Caesars offers betting action on the Rockets at both its online and brick-and-mortar sportsbooks. In the past, when a franchise and sportsbook share owners, the sportsbook doesn’t take wagers related to that team.

Because of Fertitta’s club ownership, Caesars will likely cease Rockets bets across its holdings if it is sold to Fertitta Entertainment—a notable loss of a competitive NBA team from its online and land-based sportsbook menus.

Fertitta has already experienced this limitation, which only applies to majority ownership of a company with a sportsbook. Before he sold gambling firm Golden Nugget’s online properties to DraftKings in 2021, the digital sportsbook couldn’t post Rockets lines. Fertitta still owns numerous Golden Nugget brick-and-mortar sites, where sportsbooks continue to ban Rockets bets.

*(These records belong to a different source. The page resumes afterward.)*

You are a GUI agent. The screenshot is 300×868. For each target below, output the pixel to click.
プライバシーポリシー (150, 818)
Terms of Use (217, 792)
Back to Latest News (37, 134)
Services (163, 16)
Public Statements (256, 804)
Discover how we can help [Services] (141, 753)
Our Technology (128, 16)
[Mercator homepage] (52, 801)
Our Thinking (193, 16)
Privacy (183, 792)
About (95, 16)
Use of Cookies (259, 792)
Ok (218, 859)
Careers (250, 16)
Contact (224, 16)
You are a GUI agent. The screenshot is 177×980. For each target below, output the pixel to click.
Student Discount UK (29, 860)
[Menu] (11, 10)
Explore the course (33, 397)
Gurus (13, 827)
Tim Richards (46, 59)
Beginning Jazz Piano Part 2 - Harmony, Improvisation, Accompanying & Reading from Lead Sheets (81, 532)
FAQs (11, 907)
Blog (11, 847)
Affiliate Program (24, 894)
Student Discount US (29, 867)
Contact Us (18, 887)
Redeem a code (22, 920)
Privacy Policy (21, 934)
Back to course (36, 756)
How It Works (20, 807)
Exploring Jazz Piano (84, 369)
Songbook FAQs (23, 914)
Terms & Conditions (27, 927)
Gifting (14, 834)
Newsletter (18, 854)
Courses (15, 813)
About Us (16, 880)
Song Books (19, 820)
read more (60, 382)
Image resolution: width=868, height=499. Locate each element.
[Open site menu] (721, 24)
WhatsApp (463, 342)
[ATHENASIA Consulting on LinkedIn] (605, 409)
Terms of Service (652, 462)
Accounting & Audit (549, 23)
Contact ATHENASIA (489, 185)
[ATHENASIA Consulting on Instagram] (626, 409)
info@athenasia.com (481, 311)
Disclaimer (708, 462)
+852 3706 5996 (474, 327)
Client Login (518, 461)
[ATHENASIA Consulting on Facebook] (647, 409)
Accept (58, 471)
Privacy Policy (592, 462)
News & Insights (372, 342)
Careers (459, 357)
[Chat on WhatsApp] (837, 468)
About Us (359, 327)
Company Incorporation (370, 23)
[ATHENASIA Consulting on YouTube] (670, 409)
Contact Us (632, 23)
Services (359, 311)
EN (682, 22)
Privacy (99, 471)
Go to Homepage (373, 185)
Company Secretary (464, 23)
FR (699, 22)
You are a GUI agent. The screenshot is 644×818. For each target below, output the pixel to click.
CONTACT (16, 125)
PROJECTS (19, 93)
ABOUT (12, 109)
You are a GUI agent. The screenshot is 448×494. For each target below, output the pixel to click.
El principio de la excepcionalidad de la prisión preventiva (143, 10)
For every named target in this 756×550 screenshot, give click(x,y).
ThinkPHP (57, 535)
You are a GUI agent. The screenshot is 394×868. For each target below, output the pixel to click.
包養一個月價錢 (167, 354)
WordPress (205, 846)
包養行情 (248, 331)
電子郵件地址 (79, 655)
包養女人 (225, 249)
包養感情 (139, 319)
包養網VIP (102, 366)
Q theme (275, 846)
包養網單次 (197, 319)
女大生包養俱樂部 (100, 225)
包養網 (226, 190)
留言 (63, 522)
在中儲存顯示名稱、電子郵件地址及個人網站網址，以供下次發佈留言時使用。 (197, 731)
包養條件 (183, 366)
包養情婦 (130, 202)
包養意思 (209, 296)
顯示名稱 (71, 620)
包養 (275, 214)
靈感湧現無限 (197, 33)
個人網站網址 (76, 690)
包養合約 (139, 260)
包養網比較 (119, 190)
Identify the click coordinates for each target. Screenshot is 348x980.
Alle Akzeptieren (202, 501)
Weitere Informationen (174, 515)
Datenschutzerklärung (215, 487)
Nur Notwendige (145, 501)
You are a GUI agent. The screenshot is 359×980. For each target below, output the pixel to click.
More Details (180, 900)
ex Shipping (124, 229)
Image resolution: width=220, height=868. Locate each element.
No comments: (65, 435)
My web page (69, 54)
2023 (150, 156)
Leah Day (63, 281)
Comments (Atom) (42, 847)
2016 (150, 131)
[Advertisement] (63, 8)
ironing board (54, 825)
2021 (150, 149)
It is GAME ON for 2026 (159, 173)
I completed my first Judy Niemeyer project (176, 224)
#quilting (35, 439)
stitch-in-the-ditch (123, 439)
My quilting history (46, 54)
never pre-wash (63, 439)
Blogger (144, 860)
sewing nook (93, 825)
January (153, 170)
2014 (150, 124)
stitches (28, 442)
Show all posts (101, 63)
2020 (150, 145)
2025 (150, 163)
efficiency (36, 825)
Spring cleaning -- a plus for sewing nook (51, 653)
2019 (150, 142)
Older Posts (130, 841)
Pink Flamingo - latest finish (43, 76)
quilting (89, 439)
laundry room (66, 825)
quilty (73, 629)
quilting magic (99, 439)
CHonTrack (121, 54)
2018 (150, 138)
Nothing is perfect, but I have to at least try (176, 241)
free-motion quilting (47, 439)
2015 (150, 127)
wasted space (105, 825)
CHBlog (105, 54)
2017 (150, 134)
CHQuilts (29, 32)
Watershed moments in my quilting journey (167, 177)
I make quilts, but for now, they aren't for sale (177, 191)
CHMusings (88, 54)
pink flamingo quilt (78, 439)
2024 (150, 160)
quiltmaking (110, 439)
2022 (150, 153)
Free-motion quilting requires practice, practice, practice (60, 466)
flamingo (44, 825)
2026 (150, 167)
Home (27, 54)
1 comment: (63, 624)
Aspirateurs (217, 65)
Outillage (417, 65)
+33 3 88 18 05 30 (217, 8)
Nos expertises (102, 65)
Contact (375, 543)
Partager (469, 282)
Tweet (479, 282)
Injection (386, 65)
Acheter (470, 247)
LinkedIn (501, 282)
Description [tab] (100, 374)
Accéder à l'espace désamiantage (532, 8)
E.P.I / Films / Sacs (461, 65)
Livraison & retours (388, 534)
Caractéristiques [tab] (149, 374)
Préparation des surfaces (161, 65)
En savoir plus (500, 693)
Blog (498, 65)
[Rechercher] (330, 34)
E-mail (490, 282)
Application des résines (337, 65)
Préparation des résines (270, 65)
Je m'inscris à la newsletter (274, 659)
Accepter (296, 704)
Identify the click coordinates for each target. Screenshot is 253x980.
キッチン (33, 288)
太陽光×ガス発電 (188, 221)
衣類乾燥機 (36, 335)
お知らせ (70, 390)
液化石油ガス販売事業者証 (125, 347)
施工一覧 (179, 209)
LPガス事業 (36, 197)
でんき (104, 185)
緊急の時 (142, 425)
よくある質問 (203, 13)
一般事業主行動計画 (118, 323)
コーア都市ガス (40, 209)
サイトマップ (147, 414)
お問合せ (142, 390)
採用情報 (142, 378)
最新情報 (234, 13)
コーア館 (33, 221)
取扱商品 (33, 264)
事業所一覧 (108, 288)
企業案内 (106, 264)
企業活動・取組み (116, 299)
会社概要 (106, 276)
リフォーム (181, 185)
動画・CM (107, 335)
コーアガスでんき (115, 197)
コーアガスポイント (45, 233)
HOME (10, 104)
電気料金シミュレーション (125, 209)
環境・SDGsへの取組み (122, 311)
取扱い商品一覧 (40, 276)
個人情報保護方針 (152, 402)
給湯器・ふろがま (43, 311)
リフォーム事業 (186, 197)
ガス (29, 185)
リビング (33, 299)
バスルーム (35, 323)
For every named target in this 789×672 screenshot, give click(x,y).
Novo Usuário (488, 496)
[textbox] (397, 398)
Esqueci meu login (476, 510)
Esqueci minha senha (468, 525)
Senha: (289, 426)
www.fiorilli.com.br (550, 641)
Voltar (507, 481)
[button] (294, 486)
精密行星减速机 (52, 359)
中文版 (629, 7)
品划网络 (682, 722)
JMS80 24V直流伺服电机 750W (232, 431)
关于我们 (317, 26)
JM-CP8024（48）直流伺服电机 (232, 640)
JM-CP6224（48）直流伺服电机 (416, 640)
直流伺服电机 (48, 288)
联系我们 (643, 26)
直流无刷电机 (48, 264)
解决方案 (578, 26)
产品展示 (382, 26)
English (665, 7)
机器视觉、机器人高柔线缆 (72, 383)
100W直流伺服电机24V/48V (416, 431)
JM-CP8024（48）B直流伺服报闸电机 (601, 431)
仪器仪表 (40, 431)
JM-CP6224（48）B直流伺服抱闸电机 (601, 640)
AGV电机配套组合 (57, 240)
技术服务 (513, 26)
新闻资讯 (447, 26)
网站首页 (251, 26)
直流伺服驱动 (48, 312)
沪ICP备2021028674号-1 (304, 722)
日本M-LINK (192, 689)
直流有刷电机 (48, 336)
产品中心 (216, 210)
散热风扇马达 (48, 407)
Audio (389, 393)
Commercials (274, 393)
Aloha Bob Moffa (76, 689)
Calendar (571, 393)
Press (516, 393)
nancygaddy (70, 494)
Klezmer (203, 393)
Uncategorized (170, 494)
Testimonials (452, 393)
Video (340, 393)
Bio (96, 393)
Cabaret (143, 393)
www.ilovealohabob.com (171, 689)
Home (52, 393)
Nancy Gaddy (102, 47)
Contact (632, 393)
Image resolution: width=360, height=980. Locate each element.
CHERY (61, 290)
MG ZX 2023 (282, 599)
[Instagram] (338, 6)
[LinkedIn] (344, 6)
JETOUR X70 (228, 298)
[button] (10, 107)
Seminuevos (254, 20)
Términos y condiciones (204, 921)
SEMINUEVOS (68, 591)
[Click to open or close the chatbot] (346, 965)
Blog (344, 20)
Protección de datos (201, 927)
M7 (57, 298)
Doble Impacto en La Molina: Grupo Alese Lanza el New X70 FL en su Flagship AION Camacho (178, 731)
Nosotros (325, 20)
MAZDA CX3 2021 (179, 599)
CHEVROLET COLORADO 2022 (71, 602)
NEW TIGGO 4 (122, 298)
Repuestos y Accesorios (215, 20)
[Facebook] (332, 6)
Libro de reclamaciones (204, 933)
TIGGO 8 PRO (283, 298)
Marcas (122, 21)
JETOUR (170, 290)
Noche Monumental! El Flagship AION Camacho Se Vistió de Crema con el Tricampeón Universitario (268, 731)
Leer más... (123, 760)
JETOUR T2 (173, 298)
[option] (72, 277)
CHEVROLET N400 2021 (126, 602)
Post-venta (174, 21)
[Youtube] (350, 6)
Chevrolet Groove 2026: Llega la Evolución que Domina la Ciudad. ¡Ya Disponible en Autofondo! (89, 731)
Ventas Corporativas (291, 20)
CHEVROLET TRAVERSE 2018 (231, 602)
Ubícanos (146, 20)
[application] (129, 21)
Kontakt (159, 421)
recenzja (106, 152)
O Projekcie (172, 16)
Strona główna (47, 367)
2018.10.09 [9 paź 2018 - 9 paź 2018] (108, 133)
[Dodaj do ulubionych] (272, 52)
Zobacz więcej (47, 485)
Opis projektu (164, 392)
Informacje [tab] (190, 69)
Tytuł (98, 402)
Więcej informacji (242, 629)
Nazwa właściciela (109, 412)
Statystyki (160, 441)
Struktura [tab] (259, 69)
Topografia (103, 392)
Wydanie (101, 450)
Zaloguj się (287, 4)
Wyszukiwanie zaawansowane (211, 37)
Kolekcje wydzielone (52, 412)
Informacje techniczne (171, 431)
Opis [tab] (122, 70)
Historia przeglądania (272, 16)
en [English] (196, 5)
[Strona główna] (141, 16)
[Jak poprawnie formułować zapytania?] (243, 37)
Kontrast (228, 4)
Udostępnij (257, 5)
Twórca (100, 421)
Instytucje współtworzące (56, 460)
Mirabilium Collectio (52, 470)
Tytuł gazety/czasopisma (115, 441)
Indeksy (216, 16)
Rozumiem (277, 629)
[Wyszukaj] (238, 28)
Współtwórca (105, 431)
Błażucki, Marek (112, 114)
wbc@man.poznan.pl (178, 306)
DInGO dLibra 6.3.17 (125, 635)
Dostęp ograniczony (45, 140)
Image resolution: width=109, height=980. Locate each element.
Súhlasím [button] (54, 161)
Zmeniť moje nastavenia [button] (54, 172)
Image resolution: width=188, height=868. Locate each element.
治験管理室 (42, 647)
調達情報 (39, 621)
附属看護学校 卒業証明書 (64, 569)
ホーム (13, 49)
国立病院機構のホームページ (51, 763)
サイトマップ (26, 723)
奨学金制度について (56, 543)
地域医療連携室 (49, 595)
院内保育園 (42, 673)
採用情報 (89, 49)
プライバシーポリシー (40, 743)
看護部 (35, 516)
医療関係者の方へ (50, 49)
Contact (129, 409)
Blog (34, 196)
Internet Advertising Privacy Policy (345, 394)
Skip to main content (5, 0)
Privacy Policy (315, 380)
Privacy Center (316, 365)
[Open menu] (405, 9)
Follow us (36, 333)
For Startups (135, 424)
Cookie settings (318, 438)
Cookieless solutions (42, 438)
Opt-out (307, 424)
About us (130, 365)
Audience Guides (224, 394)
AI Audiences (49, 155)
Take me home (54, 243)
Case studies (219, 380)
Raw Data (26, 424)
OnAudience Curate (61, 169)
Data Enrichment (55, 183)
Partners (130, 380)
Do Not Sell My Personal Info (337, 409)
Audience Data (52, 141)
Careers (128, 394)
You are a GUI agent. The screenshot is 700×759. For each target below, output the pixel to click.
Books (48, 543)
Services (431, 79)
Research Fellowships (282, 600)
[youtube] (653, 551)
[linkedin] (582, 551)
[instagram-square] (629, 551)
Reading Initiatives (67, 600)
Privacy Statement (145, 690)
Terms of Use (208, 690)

The Financial Times was first to report Fertitta Entertainment’s interest in Caesars, which has a market cap of $5 billion. A deal probably wouldn’t close in time for this NBA season, meaning 2026-27 would be the earliest that Rockets bets are impacted. Caesars declined a request for comment.

Fertitta’s active involvement in international affairs would further complicate any Caesars acquisition. As a U.S. ambassador, Fertitta is not allowed to have an active operational role in his business interests, so he cannot be involved in the takeover negotiations. When the U.S. confirmed him as an ambassador, he handed off Fertitta Entertainment operations to Nicki Keenan.

It’s unclear whether Caesars could offer Rockets bets during the period Fertitta is not operating Fertitta Entertainment. The NBA did not respond to a request for comment.

There’s one more side story that could emerge from the possible Caesars takeover: Fertitta is a top donor to President Donald Trump, and Caesars would benefit from the federal government curtailing sports prediction markets … but Trump’s son, Donald Trump Jr., is an investor in Polymarket, one of the biggest prediction-market companies.

Caesars stock jumped 19% on the takeover report and finished the week trading at $25.05 per share.

Still, the company has struggled in recent years and is down more than 70% since 2020. Caesars’ mobile products rank behind BetMGM, DraftKings, Fanatics and FanDuel in market share nationwide, failing to turn its land-based casino prominence into a digital gambling edge.